Poco tiempo después, comenzó una nueva mecida: el Ministerio de Energía y Minas anunciaba en abril de 2018, la contratación –a través de Proinversión– de una consultoría para determinar si era necesario o no el trazado de una nueva ruta para el gasoducto, requisito al que estaba supeditado el lanzamiento de una nueva convocatoria, zurrándose en los intereses del sur, pues no se habilitó mecanismo alguno de consulta respecto al tema en esta parte del país. Hacia el segundo semestre del año pasado, aún no se tenía certeza de la decisión, aunque el presidente Martín Vizcarra manifestó en varias oportunidades la necesidad de mantener el trazo original. Perdimos un tiempo valioso en esta dicotomía ministerial.
Mientras la empresa consultora se tomaba su tiempo para decidir si el tramo quedaba o no, el Ejecutivo contrataba a la empresa colombiana ETSA para que administre los bienes de la concesión pagando 46,9 millones de dólares en el 2018 y 42,8 millones de dólares adicionales hasta el 31 de diciembre del año pasado. Suponemos que una cantidad similar pagará este año, y así será hasta que decidan ejecutar el proyecto, que supuestamente sería adjudicado en el 2021; aunque ya es un mal síntoma que Proinversión no lo colocara en su cartera 2020-2021 presentada hace pocas semanas.
Otro dato que no debe pasar desapercibido es que el año pasado, la empresa Enagas también demandó al Estado peruano ante el Ciadi por la misma causa, pretendiendo recuperar los 405 millones de euros que invirtieron en el proyecto.
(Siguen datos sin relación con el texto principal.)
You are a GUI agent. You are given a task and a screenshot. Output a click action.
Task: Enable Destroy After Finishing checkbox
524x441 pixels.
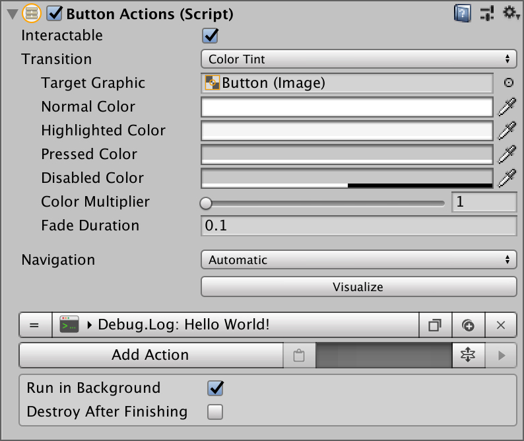coord(215,412)
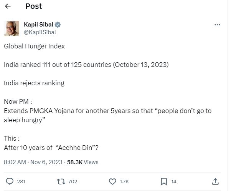Click the share upload icon

[x=215, y=181]
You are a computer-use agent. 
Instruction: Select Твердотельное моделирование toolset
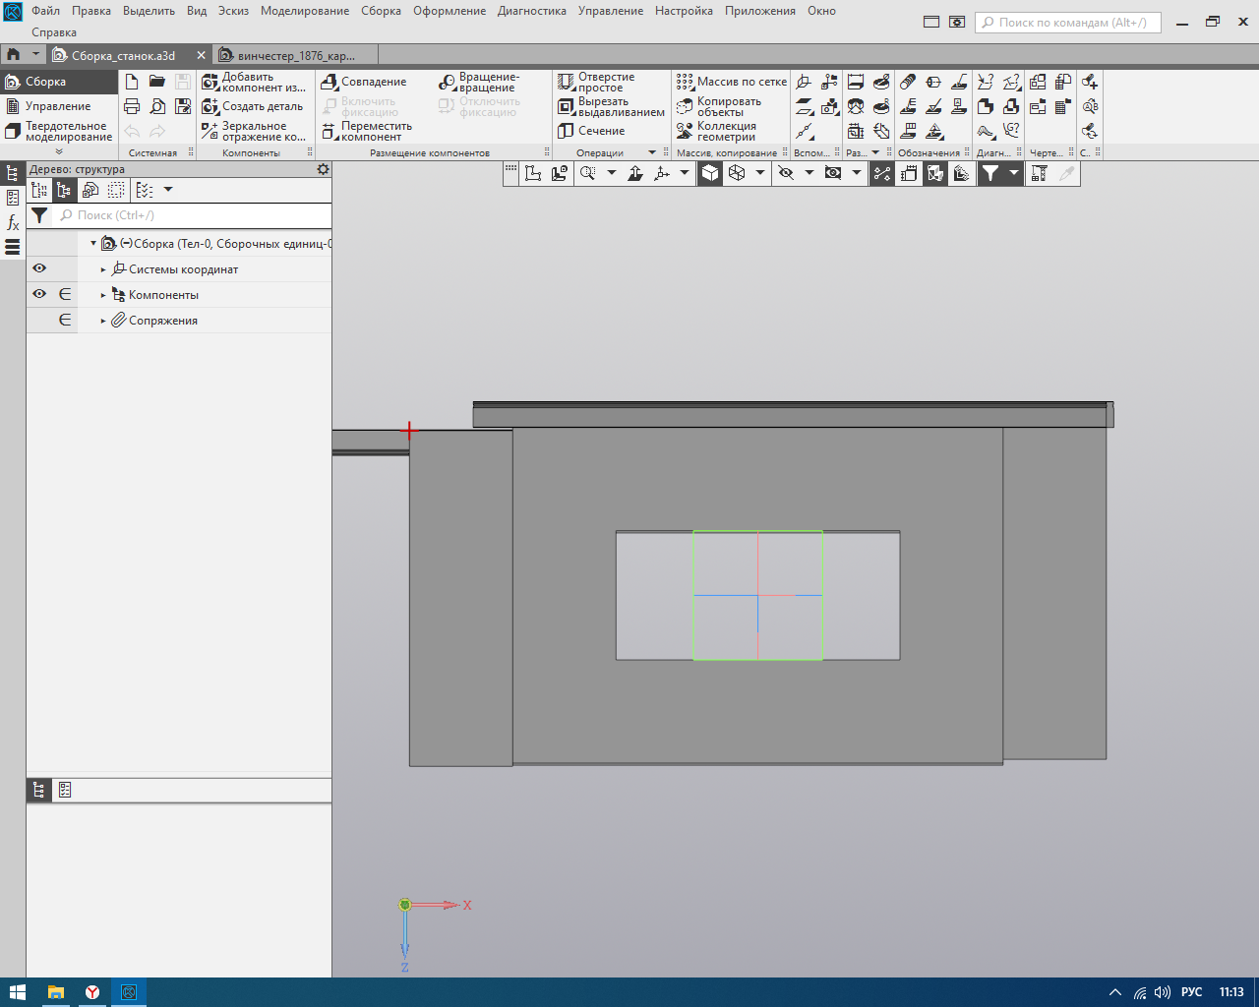pyautogui.click(x=59, y=131)
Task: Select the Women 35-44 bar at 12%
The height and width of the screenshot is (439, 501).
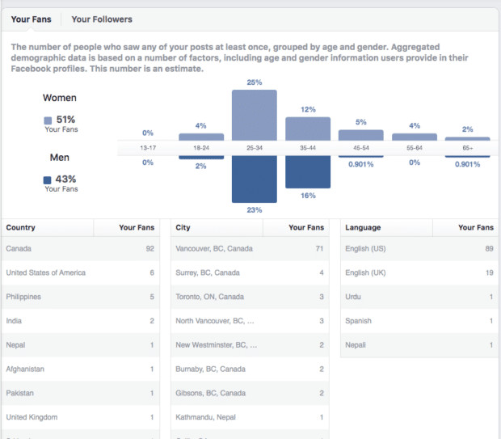Action: (308, 129)
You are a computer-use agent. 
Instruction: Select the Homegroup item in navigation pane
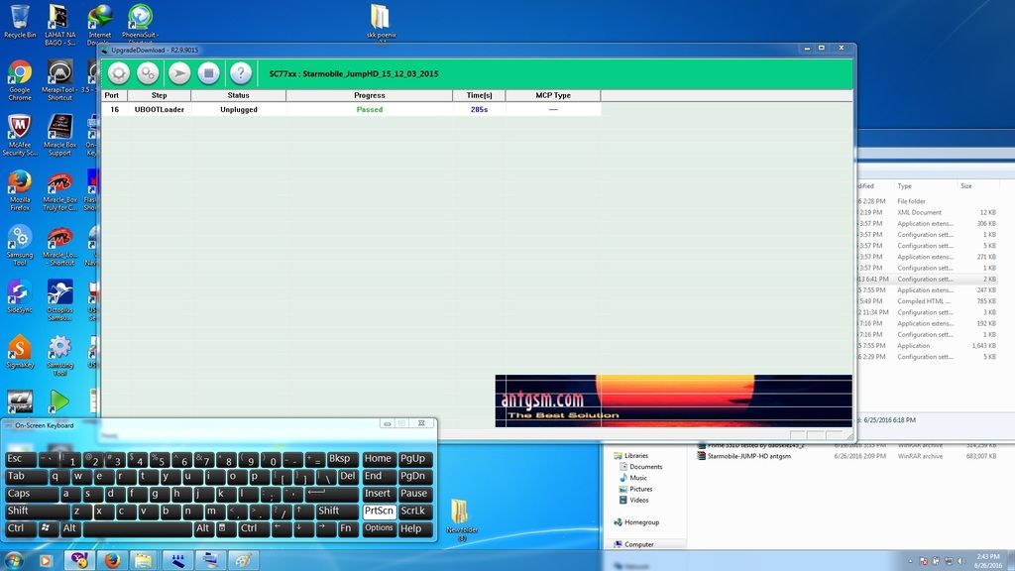pos(641,522)
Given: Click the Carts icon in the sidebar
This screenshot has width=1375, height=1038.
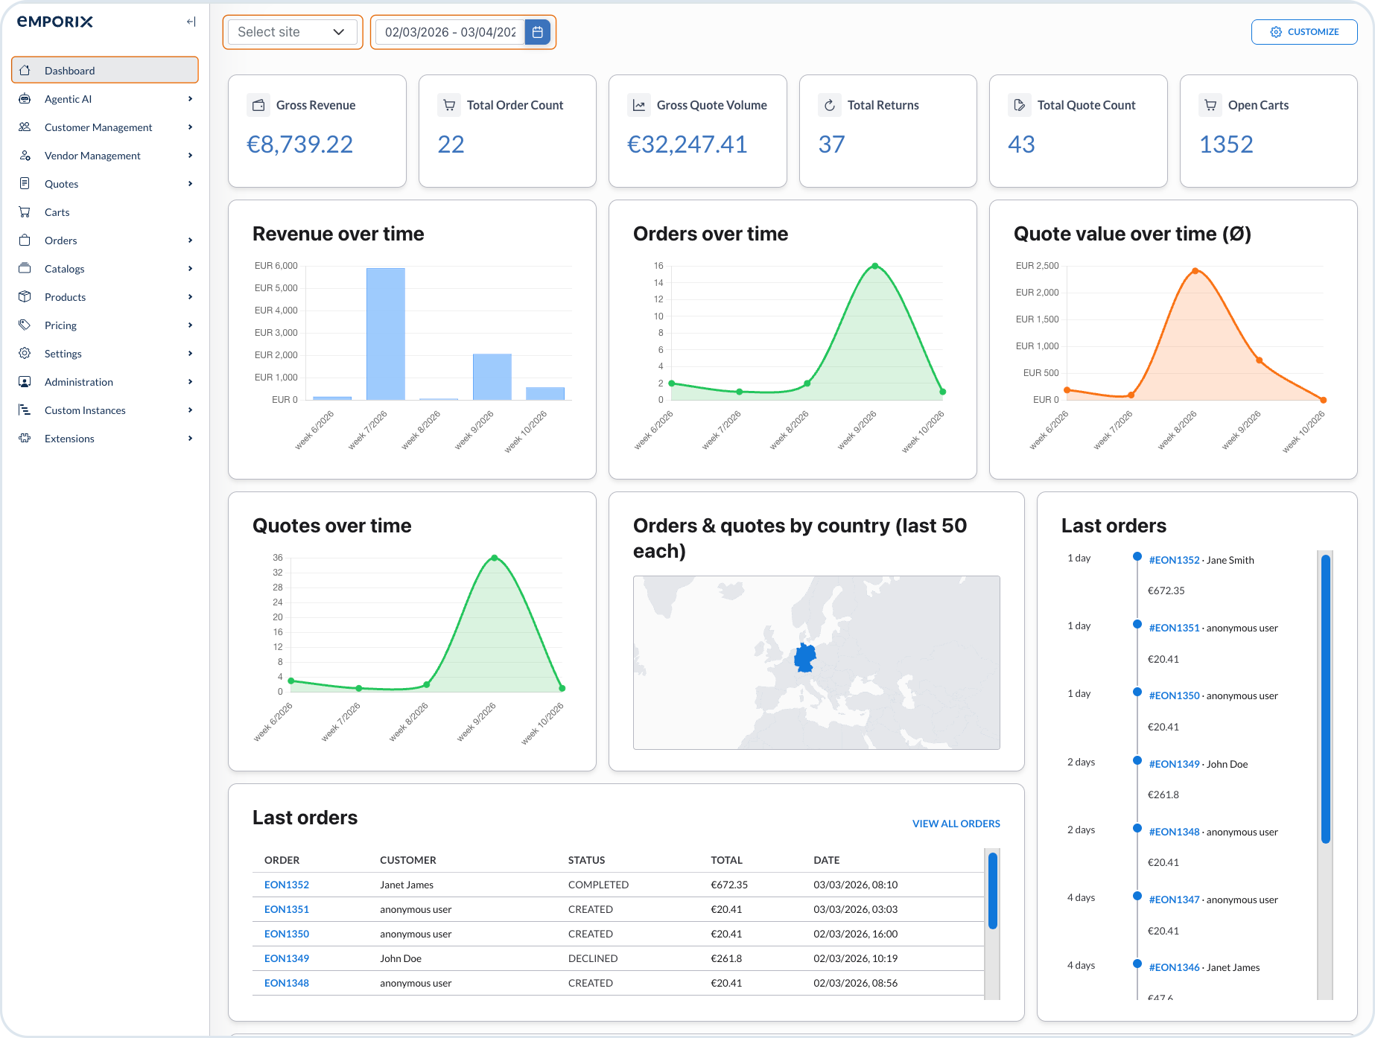Looking at the screenshot, I should tap(25, 212).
Así las cosas, la suerte del gasoducto –ahora denominado Sistema Integrado de Transporte de Gas Zona Sur (SIT Gas Zona Sur)– sigue estando en manos de un cogollo limeño en Proinversión. Tenemos a favor la Ley 29970 que declara de interés público el desarrollo del polo petroquímico del sur, pero en contra, un grupo de interesados capitalinos con poder económico que pujan porque no se incluya en el proyecto este componente que es la manera más rentable de utilizar el gas natural. Tenemos también, listas dos plantas de generación eléctrica (una en Mollendo y otra en Ilo), a las que solo les falta el tubo de gas para producir energía barata, porque ahora vienen operando con petróleo, lo que resulta más caro y contaminante.
En todo este proceso, las voces del sur han estado ausentes; las autoridades regionales agobiadas por sus preocupaciones domésticas y las fuerzas vivas de la sociedad del gran sur, distraídas por el desbarajuste de nuestra política nacional atravesada por la corrupción. Es hora de promover la conformación de un gran frente. El gas en el sur nos permitiría repotenciar la industria regional, producir energía barata y el desarrollo de la industria petroquímica. Las reservas para ejecutar el proyecto están probadas. Que no nos quiten el sueño.